New Version - Promoting Parental Involvement in Schools: Evidence from Two Randomized Experiments
(working paper, 2023)
Abstract: We examine the effects of a parental involvement program in Mexico, which provides parent associations with grants and information. Grants to parent associations did not improve educational outcomes. Information to parent associations reduced disciplinary actions in schools, mainly by increasing parental involvement in schools and changing parenting behavior at home. The divergent results from grants and information are partly explained by significant changes in perceptions of trust between parents and teachers.

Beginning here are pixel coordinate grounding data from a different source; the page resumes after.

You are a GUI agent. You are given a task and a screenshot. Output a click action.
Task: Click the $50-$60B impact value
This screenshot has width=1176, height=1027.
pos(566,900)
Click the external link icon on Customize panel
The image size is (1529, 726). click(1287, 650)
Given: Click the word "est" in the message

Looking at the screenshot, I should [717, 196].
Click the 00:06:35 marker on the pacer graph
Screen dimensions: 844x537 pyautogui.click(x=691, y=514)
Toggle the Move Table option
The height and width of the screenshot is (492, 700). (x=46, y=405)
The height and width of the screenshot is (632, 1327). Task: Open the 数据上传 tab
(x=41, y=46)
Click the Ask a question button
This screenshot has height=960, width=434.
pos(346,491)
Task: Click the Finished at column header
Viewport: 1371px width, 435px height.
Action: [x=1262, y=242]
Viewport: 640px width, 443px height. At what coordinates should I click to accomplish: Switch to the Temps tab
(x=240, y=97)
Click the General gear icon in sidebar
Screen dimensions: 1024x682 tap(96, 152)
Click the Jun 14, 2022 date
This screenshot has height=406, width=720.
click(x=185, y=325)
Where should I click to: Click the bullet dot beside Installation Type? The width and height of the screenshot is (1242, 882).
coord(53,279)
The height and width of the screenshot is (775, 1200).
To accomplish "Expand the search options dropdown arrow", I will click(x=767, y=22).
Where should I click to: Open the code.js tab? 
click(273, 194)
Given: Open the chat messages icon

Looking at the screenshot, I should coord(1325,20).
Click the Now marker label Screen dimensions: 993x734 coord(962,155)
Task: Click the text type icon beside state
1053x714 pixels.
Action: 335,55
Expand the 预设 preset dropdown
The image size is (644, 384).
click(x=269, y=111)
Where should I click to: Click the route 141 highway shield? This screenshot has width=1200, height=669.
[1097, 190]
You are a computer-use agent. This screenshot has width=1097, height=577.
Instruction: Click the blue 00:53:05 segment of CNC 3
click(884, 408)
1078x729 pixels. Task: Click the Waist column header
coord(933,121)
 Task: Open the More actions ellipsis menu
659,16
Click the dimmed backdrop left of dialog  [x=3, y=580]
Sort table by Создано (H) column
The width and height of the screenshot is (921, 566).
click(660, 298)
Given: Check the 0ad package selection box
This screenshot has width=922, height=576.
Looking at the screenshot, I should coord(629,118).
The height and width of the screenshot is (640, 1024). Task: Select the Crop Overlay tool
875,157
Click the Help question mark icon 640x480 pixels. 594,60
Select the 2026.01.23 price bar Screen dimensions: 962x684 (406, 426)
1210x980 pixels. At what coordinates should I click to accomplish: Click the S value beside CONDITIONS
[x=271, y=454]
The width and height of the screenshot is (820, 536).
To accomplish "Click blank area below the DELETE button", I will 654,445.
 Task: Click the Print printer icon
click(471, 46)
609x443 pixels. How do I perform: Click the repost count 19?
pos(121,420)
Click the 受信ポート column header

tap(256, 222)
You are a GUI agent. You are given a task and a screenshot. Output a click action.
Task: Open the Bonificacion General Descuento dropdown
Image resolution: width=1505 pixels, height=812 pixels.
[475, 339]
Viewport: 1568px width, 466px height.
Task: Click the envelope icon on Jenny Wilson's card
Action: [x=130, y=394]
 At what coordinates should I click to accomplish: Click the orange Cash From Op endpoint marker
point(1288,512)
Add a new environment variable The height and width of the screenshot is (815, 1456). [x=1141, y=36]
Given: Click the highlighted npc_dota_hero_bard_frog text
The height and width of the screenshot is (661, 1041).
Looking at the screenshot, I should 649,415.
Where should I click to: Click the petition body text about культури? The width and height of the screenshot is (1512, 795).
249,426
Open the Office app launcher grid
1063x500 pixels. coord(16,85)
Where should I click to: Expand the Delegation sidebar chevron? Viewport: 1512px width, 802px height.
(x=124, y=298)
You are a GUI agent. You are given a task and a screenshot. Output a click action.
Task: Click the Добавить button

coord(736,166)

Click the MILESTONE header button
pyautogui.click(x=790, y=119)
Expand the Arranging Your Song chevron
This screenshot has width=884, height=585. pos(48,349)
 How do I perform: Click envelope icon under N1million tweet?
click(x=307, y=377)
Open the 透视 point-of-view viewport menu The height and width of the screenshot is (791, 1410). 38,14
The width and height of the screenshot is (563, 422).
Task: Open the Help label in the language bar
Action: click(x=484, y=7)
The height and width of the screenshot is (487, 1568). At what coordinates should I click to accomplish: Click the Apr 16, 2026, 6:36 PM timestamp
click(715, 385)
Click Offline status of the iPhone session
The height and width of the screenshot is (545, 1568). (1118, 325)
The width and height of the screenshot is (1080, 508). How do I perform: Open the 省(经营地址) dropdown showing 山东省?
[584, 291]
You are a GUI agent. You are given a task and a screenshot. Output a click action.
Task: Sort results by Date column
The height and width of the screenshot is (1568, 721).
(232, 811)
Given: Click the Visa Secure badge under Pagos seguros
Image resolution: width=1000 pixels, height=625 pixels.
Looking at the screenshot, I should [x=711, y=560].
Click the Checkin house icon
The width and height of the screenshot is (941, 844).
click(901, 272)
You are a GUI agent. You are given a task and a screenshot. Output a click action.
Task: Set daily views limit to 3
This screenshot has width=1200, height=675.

Encouraging Preventative Care to Manage Chronic Disease at Scale 
(working paper, 2023)
Abstract:
We study how reminding high-risk patients with chronic disease of their upcoming primary care appointments impacts their health care and behaviors. We leverage a natural experiment
in Chile’s public healthcare system that sent reminders before preventative care appointments to over 300,000 patients with type 2 diabetes and hypertension across 315 public primary care
clinics between 2015-2018 in Chile. Employing both a difference-in-difference and instrumental variable approach on national administrative patient-level data, we show that reminders
increased preventative care visits, which led to more health screenings and improved medication adherence. In this at-scale program, we find substantial variation in implementation fidelity
across clinics, which, once accounted for increases our estimates by over a third. Reminders also increased hospitalizations and a reduced in-hospital mortality, suggesting an improvement in
timely care-seeking behavior among high-risk patients. Our findings inform healthcare settings where patients must first visit their primary care provider for approval before undergoing tests,
receiving medication prescriptions, or getting referrals to other specialists. Through intervening at the first step in the cascade of care, we find that a simple intervention like reminders can
have large and meaningful downstream effects.


Effect of the Jamaica Early Childhood Stimulation Intervention on Labor Market Outcomes at Age 31
(working paper, appendicies, 2022)
Abstract: We report the labor market effects of the Jamaica Early Childhood Stimulation intervention at age 31. Implemented in 1987-1989, treatment consisted of a two-year home-based intervention designed to improve nutrition and the quality of mother-child interactions to foster cognitive, language and psycho-social skills. The original sample is 127 stunted children between 9 and 24 months old. Our study is able to track and interview 75% of the original sample 30 years after the intervention. We find large and statistically significant effects on income and schooling; the treatment group had 43% higher hourly wages and 37% higher earnings than the control group.